== Exercise details ==
Render every line of the material below as a Markdown table with the columns Row and Line, numbering the rows in order and omitting blank lines.

>> Start Source records

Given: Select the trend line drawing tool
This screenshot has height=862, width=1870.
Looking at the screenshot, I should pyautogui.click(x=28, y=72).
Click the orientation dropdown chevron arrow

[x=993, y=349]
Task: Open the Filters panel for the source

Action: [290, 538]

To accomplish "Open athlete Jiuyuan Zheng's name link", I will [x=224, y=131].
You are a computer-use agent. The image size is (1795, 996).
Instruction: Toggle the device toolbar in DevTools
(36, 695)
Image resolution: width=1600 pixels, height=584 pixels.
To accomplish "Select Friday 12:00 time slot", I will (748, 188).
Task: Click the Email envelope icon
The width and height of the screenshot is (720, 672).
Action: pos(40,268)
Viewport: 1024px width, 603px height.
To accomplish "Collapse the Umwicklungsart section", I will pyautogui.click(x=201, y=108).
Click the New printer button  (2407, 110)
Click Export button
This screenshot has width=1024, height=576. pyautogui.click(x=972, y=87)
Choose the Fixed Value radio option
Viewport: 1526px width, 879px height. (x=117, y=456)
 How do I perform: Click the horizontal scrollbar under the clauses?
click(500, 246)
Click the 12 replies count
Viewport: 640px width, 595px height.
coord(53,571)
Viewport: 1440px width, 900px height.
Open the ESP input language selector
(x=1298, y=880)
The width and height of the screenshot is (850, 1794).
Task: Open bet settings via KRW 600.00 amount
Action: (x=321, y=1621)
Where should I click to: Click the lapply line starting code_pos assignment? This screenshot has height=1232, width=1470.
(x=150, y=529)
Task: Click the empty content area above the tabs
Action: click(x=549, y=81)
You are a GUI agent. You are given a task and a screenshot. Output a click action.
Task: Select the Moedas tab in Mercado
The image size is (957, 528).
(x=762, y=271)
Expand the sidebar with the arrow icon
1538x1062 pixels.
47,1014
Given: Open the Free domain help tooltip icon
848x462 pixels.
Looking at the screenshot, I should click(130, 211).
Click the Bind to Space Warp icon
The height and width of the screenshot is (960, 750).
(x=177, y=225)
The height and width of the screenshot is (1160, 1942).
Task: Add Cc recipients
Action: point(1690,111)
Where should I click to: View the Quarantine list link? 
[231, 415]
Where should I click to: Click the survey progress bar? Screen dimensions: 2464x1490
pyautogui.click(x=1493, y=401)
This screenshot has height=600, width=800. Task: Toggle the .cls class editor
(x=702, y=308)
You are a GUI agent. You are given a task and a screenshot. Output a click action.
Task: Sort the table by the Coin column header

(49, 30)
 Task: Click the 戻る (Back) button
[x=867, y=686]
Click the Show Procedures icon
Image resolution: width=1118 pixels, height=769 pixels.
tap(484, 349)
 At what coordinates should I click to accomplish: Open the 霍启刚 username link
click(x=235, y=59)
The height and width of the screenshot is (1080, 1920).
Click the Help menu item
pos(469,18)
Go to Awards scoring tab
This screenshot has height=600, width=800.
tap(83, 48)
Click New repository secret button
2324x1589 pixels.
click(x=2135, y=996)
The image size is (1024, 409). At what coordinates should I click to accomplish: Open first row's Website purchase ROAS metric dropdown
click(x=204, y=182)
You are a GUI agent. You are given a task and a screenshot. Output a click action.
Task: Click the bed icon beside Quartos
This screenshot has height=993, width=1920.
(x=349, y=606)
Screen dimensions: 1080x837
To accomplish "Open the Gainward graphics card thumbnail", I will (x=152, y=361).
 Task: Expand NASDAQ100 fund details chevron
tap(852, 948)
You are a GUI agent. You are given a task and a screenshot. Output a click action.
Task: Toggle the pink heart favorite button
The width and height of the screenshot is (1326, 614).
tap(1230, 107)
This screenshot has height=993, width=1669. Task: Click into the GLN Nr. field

>> End Source records

== Solution ==
| Row | Line |
|---|---|
| 1 | Given: Select the trend line drawing tool |
| 2 | This screenshot has height=862, width=1870. |
| 3 | Looking at the screenshot, I should pyautogui.click(x=28, y=72). |
| 4 | Click the orientation dropdown chevron arrow |
| 5 | [x=993, y=349] |
| 6 | Task: Open the Filters panel for the source |
| 7 | Action: [290, 538] |
| 8 | To accomplish "Open athlete Jiuyuan Zheng's name link", I will [x=224, y=131]. |
| 9 | You are a computer-use agent. The image size is (1795, 996). |
| 10 | Instruction: Toggle the device toolbar in DevTools |
| 11 | (36, 695) |
| 12 | Image resolution: width=1600 pixels, height=584 pixels. |
| 13 | To accomplish "Select Friday 12:00 time slot", I will (748, 188). |
| 14 | Task: Click the Email envelope icon |
| 15 | The width and height of the screenshot is (720, 672). |
| 16 | Action: pos(40,268) |
| 17 | Viewport: 1024px width, 603px height. |
| 18 | To accomplish "Collapse the Umwicklungsart section", I will pyautogui.click(x=201, y=108). |
| 19 | Click the New printer button  (2407, 110) |
| 20 | Click Export button |
| 21 | This screenshot has width=1024, height=576. pyautogui.click(x=972, y=87) |
| 22 | Choose the Fixed Value radio option |
| 23 | Viewport: 1526px width, 879px height. (x=117, y=456) |
| 24 |  How do I perform: Click the horizontal scrollbar under the clauses? |
| 25 | click(500, 246) |
| 26 | Click the 12 replies count |
| 27 | Viewport: 640px width, 595px height. |
| 28 | coord(53,571) |
| 29 | Viewport: 1440px width, 900px height. |
| 30 | Open the ESP input language selector |
| 31 | (x=1298, y=880) |
| 32 | The width and height of the screenshot is (850, 1794). |
| 33 | Task: Open bet settings via KRW 600.00 amount |
| 34 | Action: (x=321, y=1621) |
| 35 | Where should I click to: Click the lapply line starting code_pos assignment? This screenshot has height=1232, width=1470. |
| 36 | (x=150, y=529) |
| 37 | Task: Click the empty content area above the tabs |
| 38 | Action: click(x=549, y=81) |
| 39 | You are a GUI agent. You are given a task and a screenshot. Output a click action. |
| 40 | Task: Select the Moedas tab in Mercado |
| 41 | The image size is (957, 528). |
| 42 | (x=762, y=271) |
| 43 | Expand the sidebar with the arrow icon |
| 44 | 1538x1062 pixels. |
| 45 | 47,1014 |
| 46 | Given: Open the Free domain help tooltip icon |
| 47 | 848x462 pixels. |
| 48 | Looking at the screenshot, I should click(130, 211). |
| 49 | Click the Bind to Space Warp icon |
| 50 | The height and width of the screenshot is (960, 750). |
| 51 | (x=177, y=225) |
| 52 | The height and width of the screenshot is (1160, 1942). |
| 53 | Task: Add Cc recipients |
| 54 | Action: point(1690,111) |
| 55 | Where should I click to: View the Quarantine list link?  |
| 56 | [231, 415] |
| 57 | Where should I click to: Click the survey progress bar? Screen dimensions: 2464x1490 |
| 58 | pyautogui.click(x=1493, y=401) |
| 59 | This screenshot has height=600, width=800. Task: Toggle the .cls class editor |
| 60 | (x=702, y=308) |
| 61 | You are a GUI agent. You are given a task and a screenshot. Output a click action. |
| 62 | Task: Sort the table by the Coin column header |
| 63 | (49, 30) |
| 64 |  Task: Click the 戻る (Back) button |
| 65 | [x=867, y=686] |
| 66 | Click the Show Procedures icon |
| 67 | Image resolution: width=1118 pixels, height=769 pixels. |
| 68 | tap(484, 349) |
| 69 |  At what coordinates should I click to accomplish: Open the 霍启刚 username link |
| 70 | click(x=235, y=59) |
| 71 | The height and width of the screenshot is (1080, 1920). |
| 72 | Click the Help menu item |
| 73 | pos(469,18) |
| 74 | Go to Awards scoring tab |
| 75 | This screenshot has height=600, width=800. |
| 76 | tap(83, 48) |
| 77 | Click New repository secret button |
| 78 | 2324x1589 pixels. |
| 79 | click(x=2135, y=996) |
| 80 | The image size is (1024, 409). At what coordinates should I click to accomplish: Open first row's Website purchase ROAS metric dropdown |
| 81 | click(x=204, y=182) |
| 82 | You are a GUI agent. You are given a task and a screenshot. Output a click action. |
| 83 | Task: Click the bed icon beside Quartos |
| 84 | This screenshot has height=993, width=1920. |
| 85 | (x=349, y=606) |
| 86 | Screen dimensions: 1080x837 |
| 87 | To accomplish "Open the Gainward graphics card thumbnail", I will (x=152, y=361). |
| 88 |  Task: Expand NASDAQ100 fund details chevron |
| 89 | tap(852, 948) |
| 90 | You are a GUI agent. You are given a task and a screenshot. Output a click action. |
| 91 | Task: Toggle the pink heart favorite button |
| 92 | The width and height of the screenshot is (1326, 614). |
| 93 | tap(1230, 107) |
| 94 | This screenshot has height=993, width=1669. Task: Click into the GLN Nr. field |